(Information shown Opens)

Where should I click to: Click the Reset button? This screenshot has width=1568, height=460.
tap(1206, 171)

(Information shown Closes)
(Information shown Opens)

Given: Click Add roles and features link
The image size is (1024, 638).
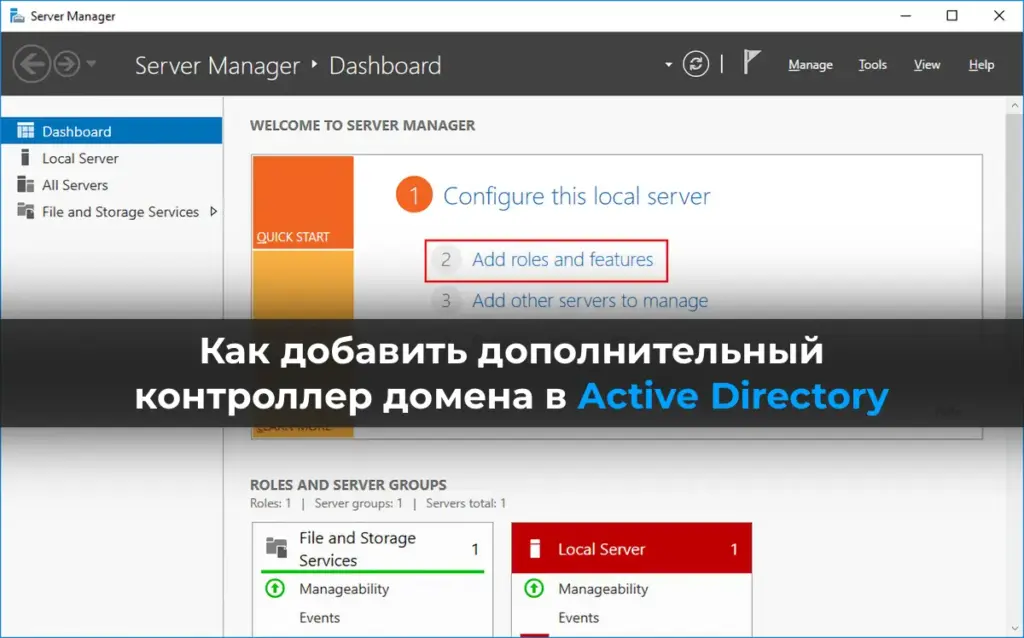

(Information shown Closes)
(Information shown Opens)

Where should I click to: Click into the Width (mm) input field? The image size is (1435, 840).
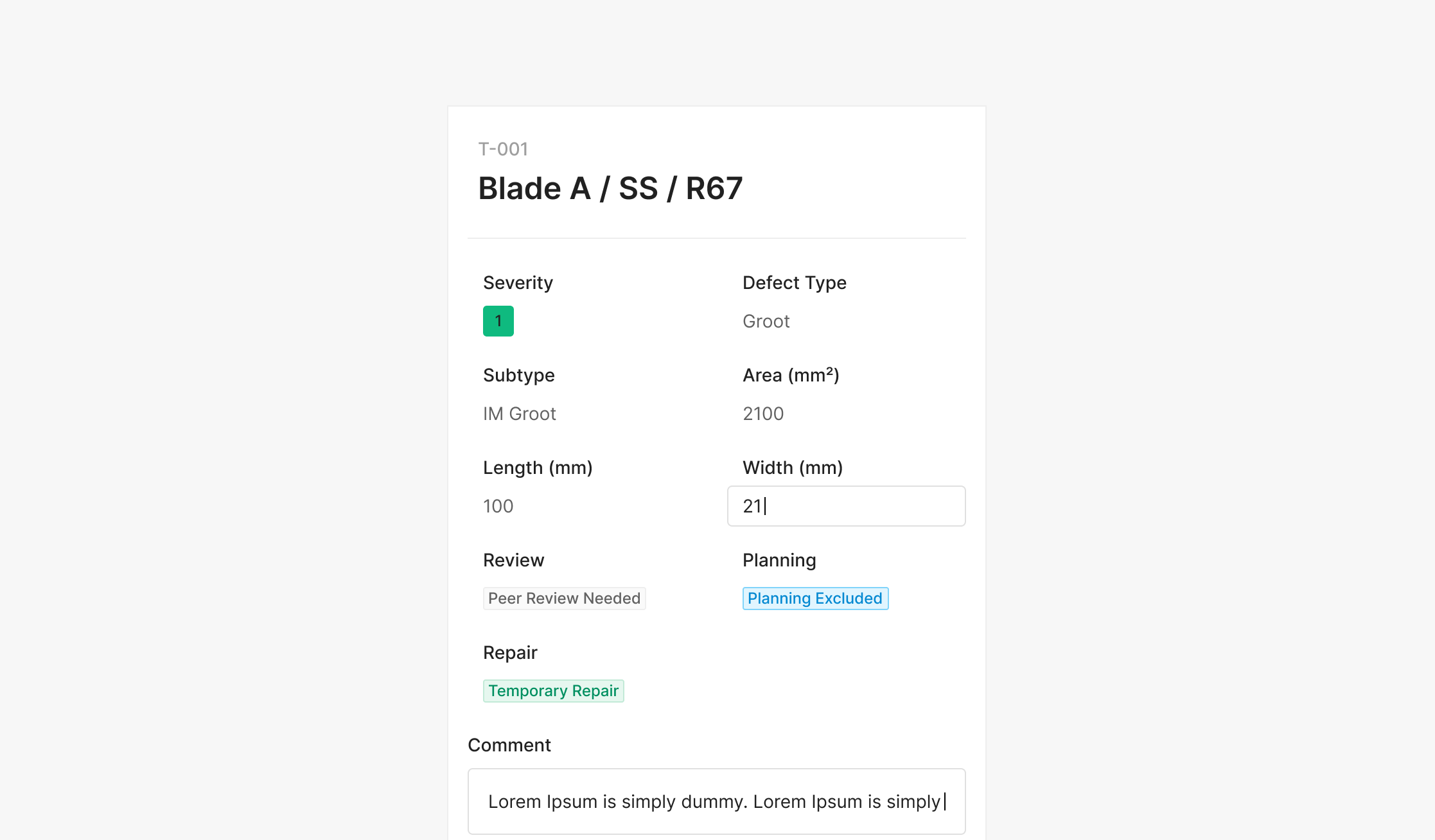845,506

(Information shown Closes)

Everything from the line with "Given: Click Add roles and features link" through the line with "The image size is (1024, 638)." in the listing above must be retyped exactly, with nothing added.

> _Solved problem_
Given: Click Add roles and features link
The image size is (1024, 638).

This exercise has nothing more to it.